- Extracted information
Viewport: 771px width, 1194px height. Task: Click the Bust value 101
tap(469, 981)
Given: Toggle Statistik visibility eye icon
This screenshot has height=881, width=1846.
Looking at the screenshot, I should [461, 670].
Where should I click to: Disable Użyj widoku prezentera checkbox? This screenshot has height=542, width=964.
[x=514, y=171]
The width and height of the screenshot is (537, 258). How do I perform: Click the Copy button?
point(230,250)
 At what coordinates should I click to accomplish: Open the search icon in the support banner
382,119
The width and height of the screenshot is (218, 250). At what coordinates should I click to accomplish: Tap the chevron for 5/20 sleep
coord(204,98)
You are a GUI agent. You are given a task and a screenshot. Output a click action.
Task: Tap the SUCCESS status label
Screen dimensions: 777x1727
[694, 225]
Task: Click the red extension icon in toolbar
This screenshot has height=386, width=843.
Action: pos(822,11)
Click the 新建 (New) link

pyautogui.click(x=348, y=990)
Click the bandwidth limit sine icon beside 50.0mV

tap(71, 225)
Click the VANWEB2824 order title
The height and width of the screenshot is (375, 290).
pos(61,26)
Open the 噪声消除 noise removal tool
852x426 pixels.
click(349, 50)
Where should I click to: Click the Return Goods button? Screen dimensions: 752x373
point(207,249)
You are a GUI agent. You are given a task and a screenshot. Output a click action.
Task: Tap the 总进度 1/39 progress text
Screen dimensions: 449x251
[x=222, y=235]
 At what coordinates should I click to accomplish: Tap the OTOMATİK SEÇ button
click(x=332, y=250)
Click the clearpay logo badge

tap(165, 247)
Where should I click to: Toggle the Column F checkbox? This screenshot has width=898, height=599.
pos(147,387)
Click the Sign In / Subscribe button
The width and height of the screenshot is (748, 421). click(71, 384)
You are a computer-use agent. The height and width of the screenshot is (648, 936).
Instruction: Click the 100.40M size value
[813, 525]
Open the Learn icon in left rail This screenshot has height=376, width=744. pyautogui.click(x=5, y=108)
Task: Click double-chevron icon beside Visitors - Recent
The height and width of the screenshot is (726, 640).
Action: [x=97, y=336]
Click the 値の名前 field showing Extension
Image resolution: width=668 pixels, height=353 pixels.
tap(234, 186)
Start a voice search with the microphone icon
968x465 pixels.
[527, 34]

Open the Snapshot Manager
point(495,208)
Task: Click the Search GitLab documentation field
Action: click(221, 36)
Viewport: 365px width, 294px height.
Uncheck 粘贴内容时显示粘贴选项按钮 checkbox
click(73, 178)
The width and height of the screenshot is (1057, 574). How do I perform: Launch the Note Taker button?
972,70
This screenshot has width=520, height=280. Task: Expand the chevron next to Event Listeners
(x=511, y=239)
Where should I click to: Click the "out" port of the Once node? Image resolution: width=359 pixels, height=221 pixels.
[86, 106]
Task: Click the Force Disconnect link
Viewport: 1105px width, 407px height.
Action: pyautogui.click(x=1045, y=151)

- What is required
Transcribe word for word the lines from the one holding "968x465 pixels." to the last line of the listing above, inclusive.

- Solution
968x465 pixels.
[527, 34]

Open the Snapshot Manager
point(495,208)
Task: Click the Search GitLab documentation field
Action: click(221, 36)
Viewport: 365px width, 294px height.
Uncheck 粘贴内容时显示粘贴选项按钮 checkbox
click(73, 178)
The width and height of the screenshot is (1057, 574). How do I perform: Launch the Note Taker button?
972,70
This screenshot has width=520, height=280. Task: Expand the chevron next to Event Listeners
(x=511, y=239)
Where should I click to: Click the "out" port of the Once node? Image resolution: width=359 pixels, height=221 pixels.
[86, 106]
Task: Click the Force Disconnect link
Viewport: 1105px width, 407px height.
Action: pyautogui.click(x=1045, y=151)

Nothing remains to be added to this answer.